The gsmr R-package implements the GSMR (Generalised Summary-data-based Mendelian Randomisation) method to test for putative causal association between a risk factor and a disease using summary-level data from genome-wide association studies (GWAS)1. The R package is developed by Zhihong Zhu, Zhili Zheng, Futao Zhang and Jian Yang at Institute for Molecular Bioscience, the University of Queensland. Bug reports or questions: jian.yang@uq.edu.au.
Zhu, Z. et al. Causal associations between risk factors and common diseases inferred from GWAS summary data. bioRxiv, 168674.
The gsmr requires R >= 2.15, you can install it in R by:
# gsmr requires the R-package(s)
install.packages(c('survey'));
# install gsmr
install.packages("http://cnsgenomics.com/software/gsmr/static/gsmr_1.0.4.tar.gz",repos=NULL,type="source")
The gsmr source codes are available in gsmr_1.0.4.tar.gz. Sample data is available in test_data.zip.
This online document has been integrated in the gsmr R-package, we can check that by the standard “?function_name” command in R.
V1.0.4 (gsmr_1.0.4.tar.gz PDF, 6 Nov 2017): Add the bi-directional GSMR analysis. The HEIDI-outlier analysis has been integrated in the GSMR analysis by default.
V1.0.3 (gsmr_1.0.3.tar.gz PDF, 12 Oct 2017): Add more example data.
Removed the initial versions (8 Nov 2016).

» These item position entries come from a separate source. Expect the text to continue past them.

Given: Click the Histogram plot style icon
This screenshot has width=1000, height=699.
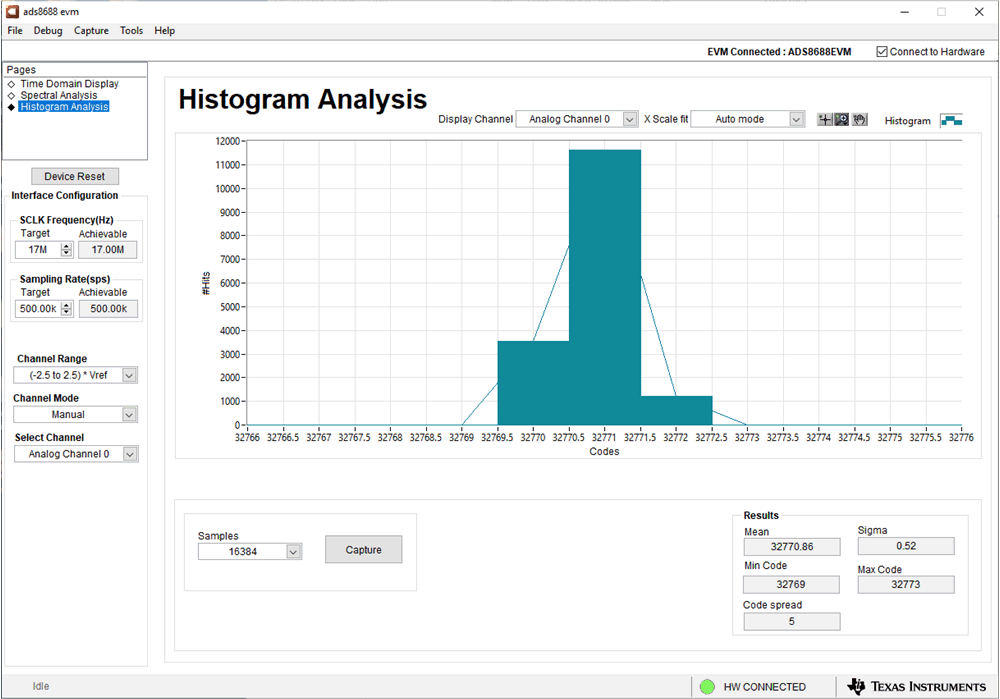Looking at the screenshot, I should (950, 121).
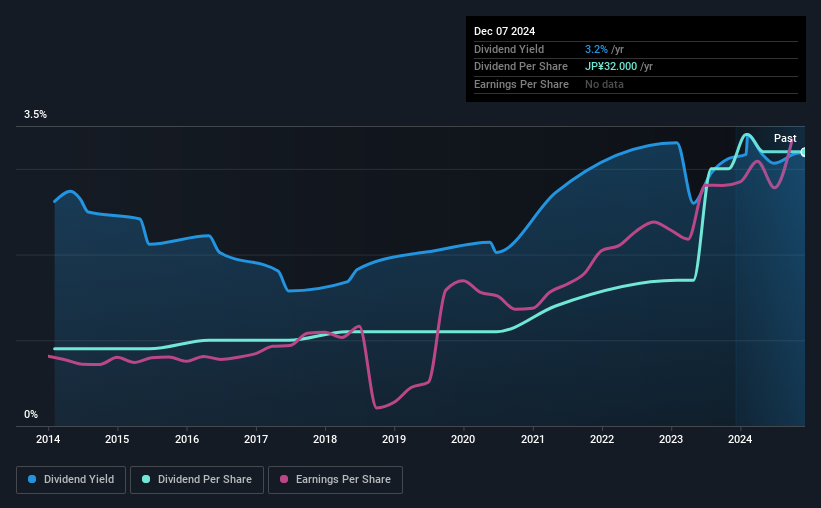
Task: Click the pink Earnings Per Share legend dot
Action: [x=284, y=479]
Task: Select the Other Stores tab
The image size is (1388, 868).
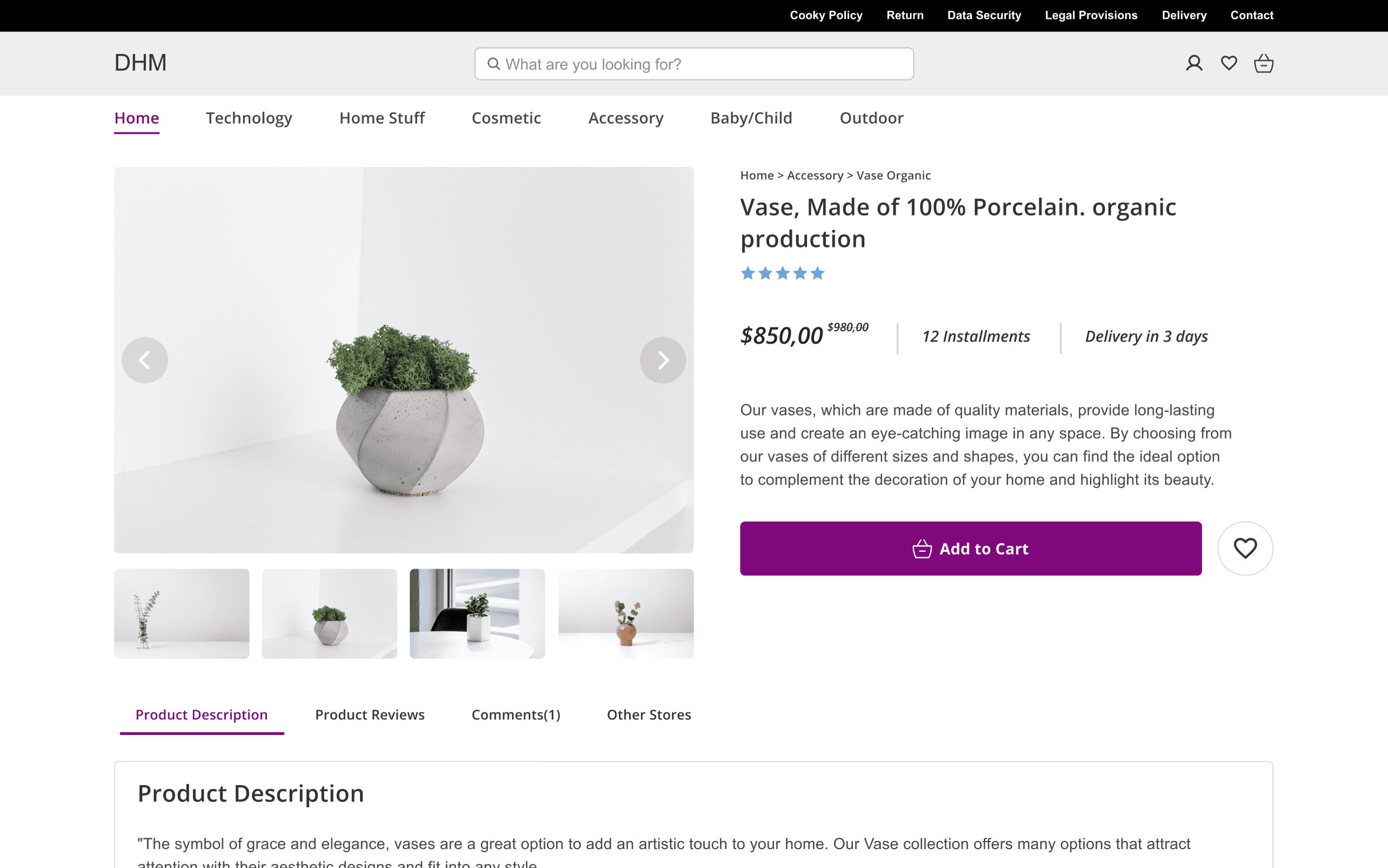Action: pos(649,715)
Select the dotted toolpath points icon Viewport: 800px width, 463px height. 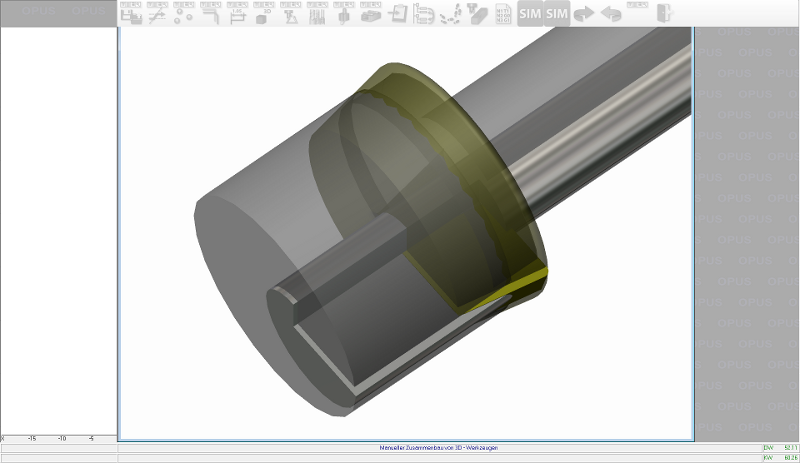[x=450, y=14]
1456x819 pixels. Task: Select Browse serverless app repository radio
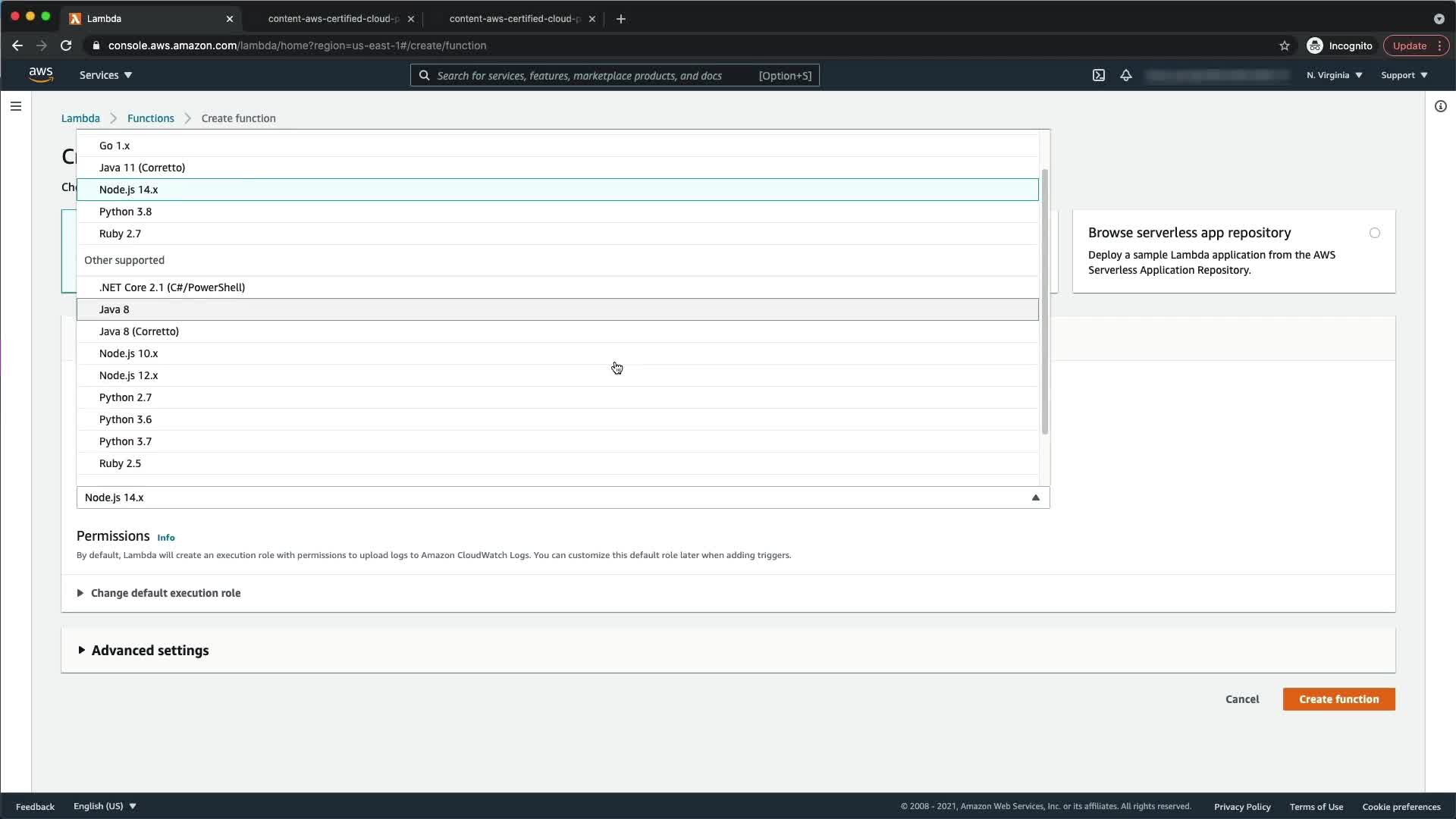click(x=1374, y=233)
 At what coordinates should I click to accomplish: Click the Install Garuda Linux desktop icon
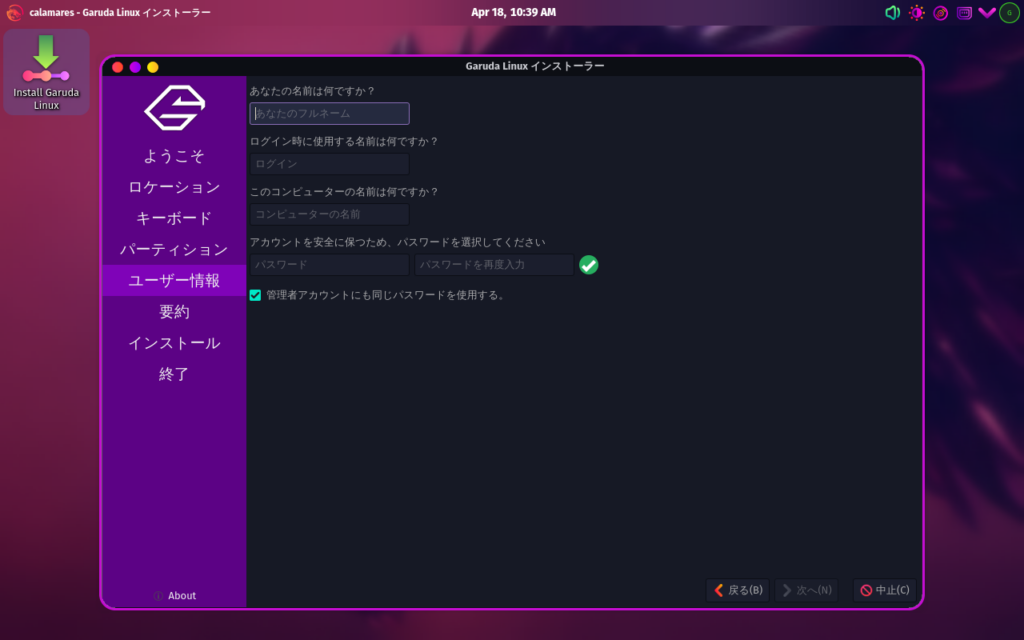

The GSMR analysis only requires summary-level data from GWAS. Here is an example, where the risk factor (x) is LDL cholesterol (LDL-c) and the disease (y) is coronary artery disease (CAD). GWAS summary data for both LDL-c and CAD are available in the public domain (Global Lipids Genetics Consortium et al. 2013, Nature Genetics; Nikpay, M. et al. 2015, Nature Genetics).
library("gsmr")
data("gsmr")
head(gsmr_data)
## SNP a1 a2 freq bzx bzx_se bzx_pval bzx_n bzy
## 1 rs10903129 A G 0.45001947 -0.0328 0.0037 3.030e-17 169920.0 0.008038
## 2 rs12748152 T C 0.08087758 0.0499 0.0066 3.209e-12 172987.5 0.013671
## 3 rs11206508 A G 0.14396988 0.0434 0.0055 2.256e-14 172239.0 0.030222
## 4 rs11206510 C T 0.19128911 -0.0831 0.0050 2.380e-53 172812.0 -0.074519
## 5 rs10788994 T C 0.18395430 0.0687 0.0049 8.867e-41 172941.9 0.038267
## 6 rs529787 G C 0.19713099 -0.0553 0.0052 8.746e-24 161969.0 0.001707
## bzy_se bzy_pval bzy_n
## 1 0.0092442 0.3845651000 184305
## 2 0.0185515 0.4611690000 184305
## 3 0.0141781 0.0330400000 184305
## 4 0.0133438 0.0000000234 184305
## 5 0.0118752 0.0012711000 184305
## 6 0.0135491 0.8997431000 184305
dim(gsmr_data)
## [1] 189 12
This is the input format for the GSMR analysis below. In this data set, there are 189 near-independent SNPs associated with LDL-c at a genome-wide significance level (i.e. p < 5e-8).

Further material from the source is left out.